Catalunya, Canarias y La Rioja aumentan el limbo de la dependencia

“A las personas que fallecieron el año pasado el Plan de Choque no les llegó a tiempo”, denuncia la asociación, que reclama “medidas urgentes para evitar el sufrimiento y abandono de las personas más vulnerables de nuestro país” porque “a este ritmo se tardaría un lustro en lograr plena atención”.

La asociación alude a “la burocracia en los procedimientos” y los datos de tres comunidades autónomas, en las que ha crecido el número de personas en el “limbo de la dependencia” como las responsables de que “no se haya logrado el objetivo”. Son Canarias (+23,1%), La Rioja (16,4%) y Cataluña (+7%).

Por otro lado, hay comunidades que han cumplido con el objetivo y reducido notablemente la lista de espera: en Madrid hay hasta un 62,9% menos y un 42,2% en Aragón mientras que Castilla-La Mancha, Asturias y Andalucía rebasan el 30% de reducción.
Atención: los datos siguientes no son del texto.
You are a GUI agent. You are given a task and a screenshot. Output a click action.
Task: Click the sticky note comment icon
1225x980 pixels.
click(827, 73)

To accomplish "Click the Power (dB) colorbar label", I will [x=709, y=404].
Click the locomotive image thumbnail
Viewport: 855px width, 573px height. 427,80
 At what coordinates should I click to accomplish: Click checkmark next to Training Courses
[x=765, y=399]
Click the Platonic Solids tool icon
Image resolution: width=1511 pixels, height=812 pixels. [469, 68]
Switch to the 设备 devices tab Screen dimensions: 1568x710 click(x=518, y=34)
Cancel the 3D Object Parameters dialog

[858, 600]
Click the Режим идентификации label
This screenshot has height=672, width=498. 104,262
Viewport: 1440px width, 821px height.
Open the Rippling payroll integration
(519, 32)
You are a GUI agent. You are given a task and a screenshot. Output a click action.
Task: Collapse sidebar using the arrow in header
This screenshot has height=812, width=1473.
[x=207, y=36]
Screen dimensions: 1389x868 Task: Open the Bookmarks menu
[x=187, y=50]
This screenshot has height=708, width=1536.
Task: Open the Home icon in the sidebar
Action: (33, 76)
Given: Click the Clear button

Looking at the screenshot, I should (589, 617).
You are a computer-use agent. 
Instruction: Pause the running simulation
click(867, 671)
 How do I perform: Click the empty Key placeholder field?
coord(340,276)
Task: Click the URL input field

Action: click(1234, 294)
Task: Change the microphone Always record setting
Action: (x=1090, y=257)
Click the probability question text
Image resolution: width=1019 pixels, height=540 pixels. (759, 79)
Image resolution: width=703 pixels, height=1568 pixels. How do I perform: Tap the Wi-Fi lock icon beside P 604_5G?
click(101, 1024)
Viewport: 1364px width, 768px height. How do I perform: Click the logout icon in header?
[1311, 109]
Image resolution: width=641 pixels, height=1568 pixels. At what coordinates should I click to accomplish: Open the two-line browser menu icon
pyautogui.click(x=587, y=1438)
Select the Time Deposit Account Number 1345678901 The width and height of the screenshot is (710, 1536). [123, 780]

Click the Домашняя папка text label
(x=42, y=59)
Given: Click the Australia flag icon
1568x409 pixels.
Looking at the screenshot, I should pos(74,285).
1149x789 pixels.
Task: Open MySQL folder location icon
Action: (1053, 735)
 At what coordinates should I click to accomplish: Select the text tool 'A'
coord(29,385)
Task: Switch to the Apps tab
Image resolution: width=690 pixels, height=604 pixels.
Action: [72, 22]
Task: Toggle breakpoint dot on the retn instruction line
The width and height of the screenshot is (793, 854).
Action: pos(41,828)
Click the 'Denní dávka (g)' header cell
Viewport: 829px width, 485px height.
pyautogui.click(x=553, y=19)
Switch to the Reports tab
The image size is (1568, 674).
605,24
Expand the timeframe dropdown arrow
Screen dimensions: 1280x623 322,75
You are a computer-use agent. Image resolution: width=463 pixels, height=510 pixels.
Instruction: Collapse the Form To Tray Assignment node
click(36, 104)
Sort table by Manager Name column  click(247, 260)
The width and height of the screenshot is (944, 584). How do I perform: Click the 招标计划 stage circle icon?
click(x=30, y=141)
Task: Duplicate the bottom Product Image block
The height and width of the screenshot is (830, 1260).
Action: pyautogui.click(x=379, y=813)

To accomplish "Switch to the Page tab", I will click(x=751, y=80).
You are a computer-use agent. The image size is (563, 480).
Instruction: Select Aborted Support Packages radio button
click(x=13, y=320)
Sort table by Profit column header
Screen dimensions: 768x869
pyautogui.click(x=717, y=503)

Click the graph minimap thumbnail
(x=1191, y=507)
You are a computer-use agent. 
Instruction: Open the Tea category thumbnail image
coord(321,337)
Aún así, sin comparar con un año antes, las comunidades con menor cantidad de personas pendientes de recibir la prestación a la que tienen derecho son Castilla y León, Castilla-La Mancha y Galicia, de acuerdo con la publicación de la asociación.

Si al “limbo de la dependencia” se le suman además otras categorías que aglutinan a personas que tampoco han visto todavía su derecho reconocido, son 392.690 a la espera de procedimiento, denuncia la asociación: las 193.436 del limbo, 124.596 pendientes aún de resolución, 30.000 personas que han presentado solicitud, pero aún no han sido “grabadas” en el sistema y otras 44.658 a las que se les ha valorado, se les ha concedido una prestación concreta, pero todavía no es efectiva.

Hay algunos datos positivos que avalan que “el sistema se reactiva”, cree la asociación, entre ellos que aumenta el número de personas beneficiarias con prestación en 97.912, un 8,71% más que en 2020; y en algunas comunidades como la Comunitat Valenciana, Madrid o Asturias se han incrementado más de un 14%. Pero aún así, la asociación reclama un mayor esfuerzo y que la activación no se produzca en base a servicios “de bajo coste” para dependientes de menor gravedad. Y es que las plazas de residencias y centros de día todavía no han recuperado los niveles previos a la pandemia.

“El Gobierno de España y los Gobiernos Autonómicos deben acometer reformas que agilicen los trámites. Es necesario simplificar los procedimientos y aplicar medidas de suspensión y flexibilidad del servicio o prestación sin necesidad de resolución de un nuevo procedimiento”, pide la asociación.